EXTRACT PROVIDED –
-- START --
Thou shalt se me go as blyve
Unto the nexte laure y see,


And kysse yt, for hyt is thy tree.
Now entre in my brest anoon!

But he also knew about Petrarch's laureation in Rome in 1341, a ceremony which formed the model for similar Renaissance occasions, for he refers to 'Fraunceys Petrak, the lauriat poete' whose sweet rhetoric had spread the idea of poetry over all Italy. But Chaucer never claims the laurel, and expresses no pretensions to fame through laureation.

This modesty clearly disappointed his fifteenth-century followers, for they repeatedly suggest that he ought to have been invested with the honour. Lydgate praises Chaucer for 'the golde dewe dropes of speche and eloquence' in English and says that he 'worthy was the laurer too have / of poetry',9 and elsewhere suggests that he has an equal right to 'be registred in þe house of fame' with Petrarch.10 Caxton, in the Prohemye to the second edition of the Canterbury Tales, commends Chaucer 'the whiche for his ornate wrytyng in our tongue maye wel have the name of a laureate poete'.11 And in the final stanza of The Kingis Quair, James I of Scotland extends the claim to include Gower as well as Chaucer, who were together 'Superlative as poetis laureate / In moralitee and eloquence ornate'.12

When Skelton confronts Gower, Chaucer and Lydgate in The Garlande of Laurell, he honours them as the establishers and enrichers of the English language as a medium for poetry: one of them 'first garnisshed our Englysshe rude', and another 'nobly enterprysed/How that our Englysshe myght fresshely be ennewed'. He remarks, however, that 'Thei wantid nothynge but the laurell'—an enigmatic line which has been read off as a not very subtle attempt on Skelton's part to enhance his own reputation, because he had been laureated, at the expense of theirs.13 The implication of it, however, may be the same as when Lydgate, Caxton and James I had treated the subject earlier, that because of the nature and importance of their achievements in poetry these English poets ought to have been awarded the laurel, but had not been. In the House of Fame, Chaucer approaches Apollo's laurel but does not claim it, just as he approaches the palace of Fame, but not to get fame. Skelton hesitates ('A made it straunge, and drew bak ones or twyse') but not for long; fame and the laurel are his due, he feels, not necessarily because he is a better poet than his English predecessors, but because English poetry itself and its representatives, including Skelton, deserve more honour and in more formal terms than had been accorded to them previously. Skelton appreciated the importance for English poets of claiming fame through status: he insists on his titles of 'laureate' and, after 1512-13, of orator regius. He may be following the example of the rhétoriquers in this: Octavien de Saint-Gelays refers to himself as 'simple orateur du roi'.14 But Skelton is the first English poet to feel able to do this.
-- END --
YOUR GOAL – Condense the paragraph of the excerpt above that begins "This modesty clearly disappointed" into a short bulleted list that keeps its main facts.

DATASET CONTENT –
-- START --
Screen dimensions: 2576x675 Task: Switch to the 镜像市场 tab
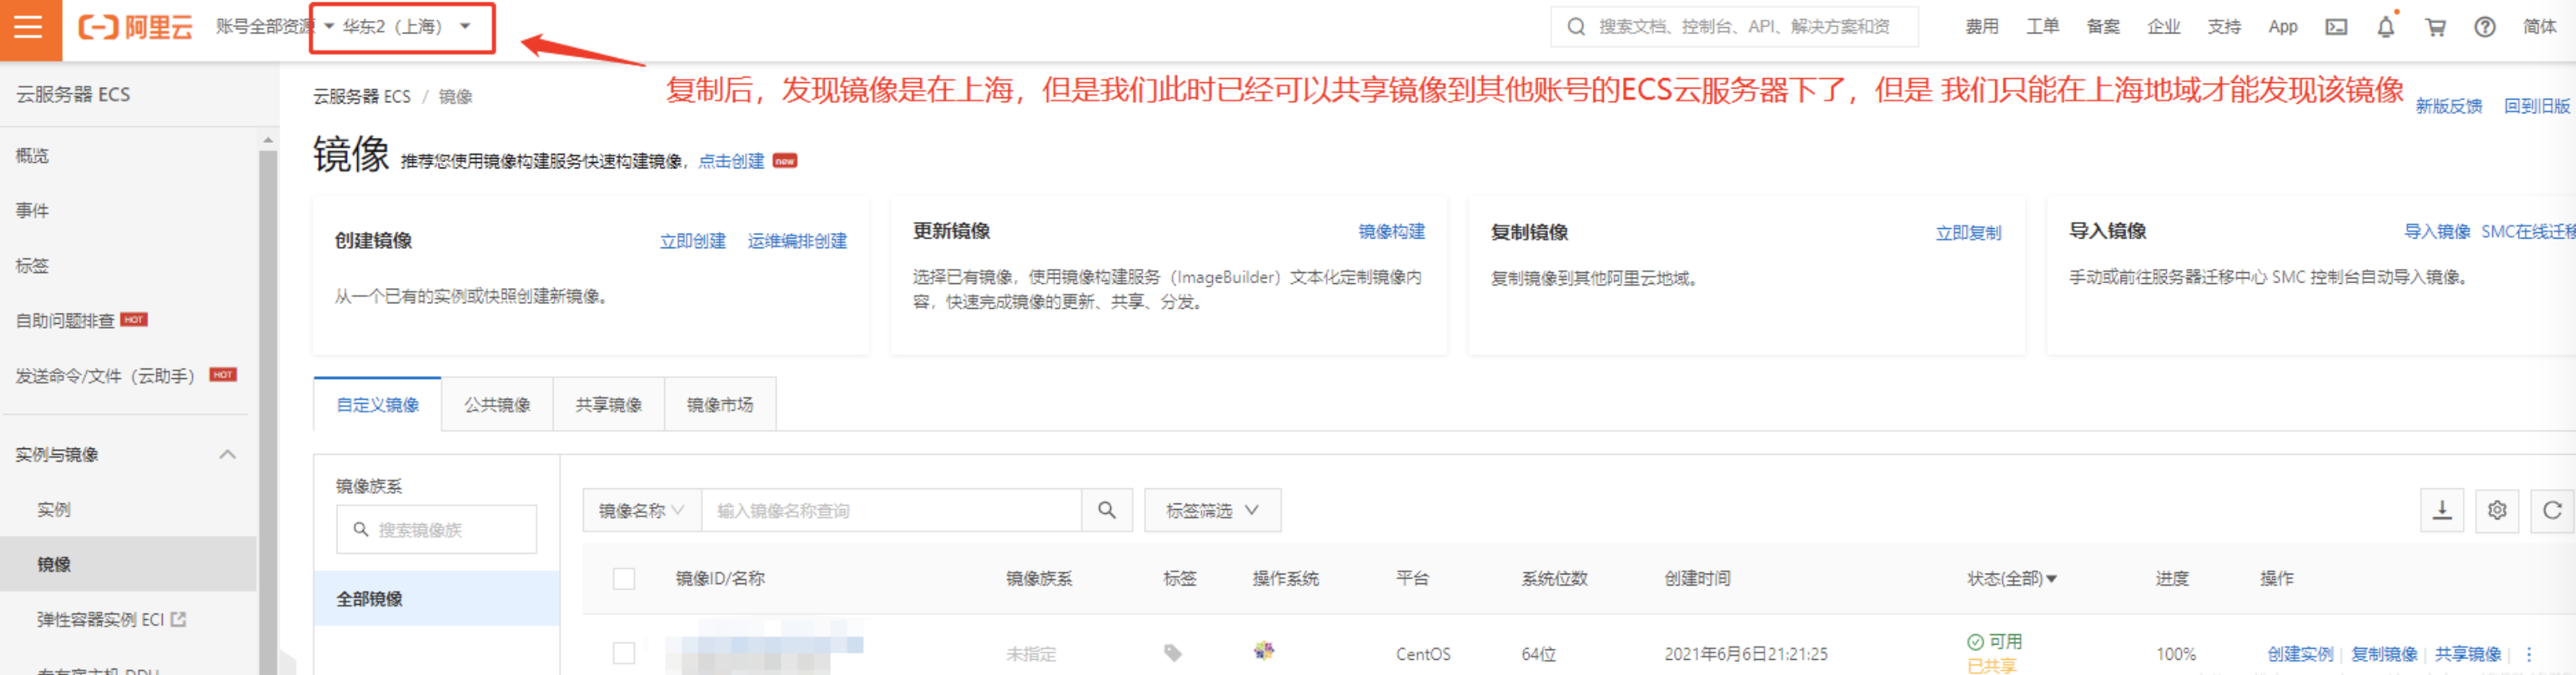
-- END --
TASK OUTPUT –
- Chaucer's fifteenth-century followers were disappointed by his modesty and repeatedly suggested that he should have been given the laurel.
- Lydgate praised his eloquence in English and said he was worthy of the laurel of poetry. Elsewhere he said Chaucer had as much right as Petrarch to be registered in the house of fame.
- In the Prohemye to the second edition of the Canterbury Tales, Caxton said Chaucer's ornate writing in English earned him the name of laureate poet.
- In the final stanza of The Kingis Quair, James I of Scotland extended the claim to Gower as well as Chaucer, calling them superlative laureate poets in morality and ornate eloquence.